Here is a nice interactive playground to test out the different steps of the JPEG algorithm, to see how they impact the final product.
The Big Picture of Data Compression
Let's put this all together. JPEG, as a scheme, leverages a couple of major high-level insights to work effectively. This includes the concept of lossy compression, as opposed to lossless compression schemes like PNG. By judiciously targeting certain components of an image and removing them, the JPEG standard achieves very high compression ratios without a perceptible loss of information to the human eye.
JPEG's success lies in understanding the medium of presentation and leveraging human perception. By comprehending the human visual system, we can effectively determine how and where to compress (e.g., luma vs. chroma), and quantitatively achieve this with some very elegant math, particularly the Discrete Cosine Transform (DCT).

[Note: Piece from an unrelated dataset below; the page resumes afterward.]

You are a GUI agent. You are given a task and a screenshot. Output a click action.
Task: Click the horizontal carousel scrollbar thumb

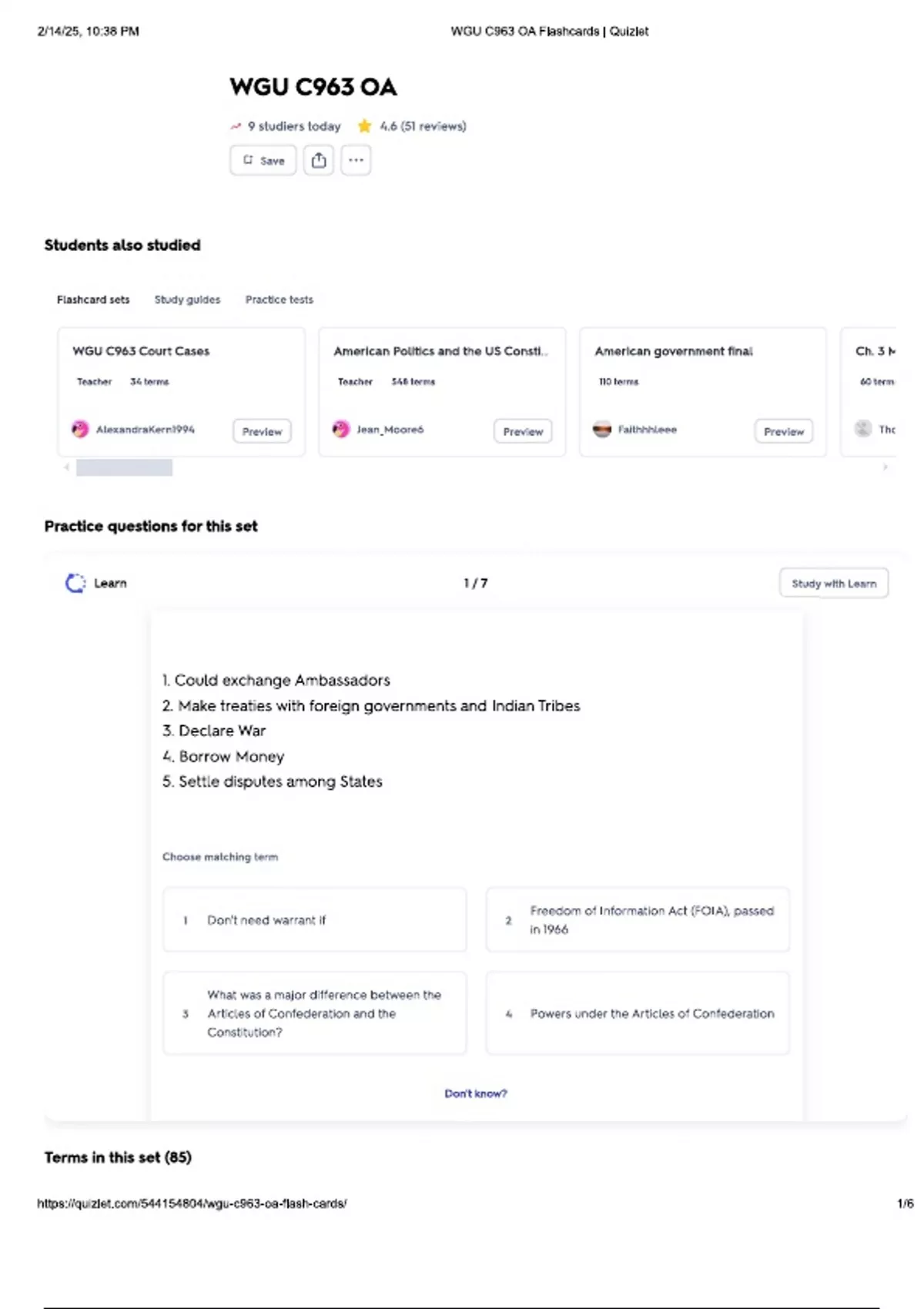coord(124,467)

The third insight is the identification and elimination of redundancy where possible. For example, post-quantization, the 8x8 DCT blocks are often full of redundant zeroes. While this information is pertinent and important, aligning them in a particular manner allows for efficient encoding of these redundant, back-to-back zeros using strong, theoretical information processing techniques, such as Huffman Encoding.
Similar principles are found in audio compression (e.g., MP3, Dolby, and AAC schemes) and video compression (e.g., H.264, H.265, AV1, and MPEG).
Closing Remarks
Over 77% of all websites use the JPEG standard for image compression, owing to its popularity for its compactness and relatively unnoticeable lossy-ness to the human eye.
Modern formats such as WebP or AVIF have more recently started taking a foothold on the internet with even larger compression ratios; however, none have yet surpassed the supremacy of JPEG in scale and utilization. As we observe the emergence of more modern formats, we can still marvel at the impressive strides enabled by JPEG in the past three decades. It is both an engineering and perceptual achievement, and not many acronyms have become as widely recognized in everyday language. This cements JPEG as a truly remarkable algorithm for the ages.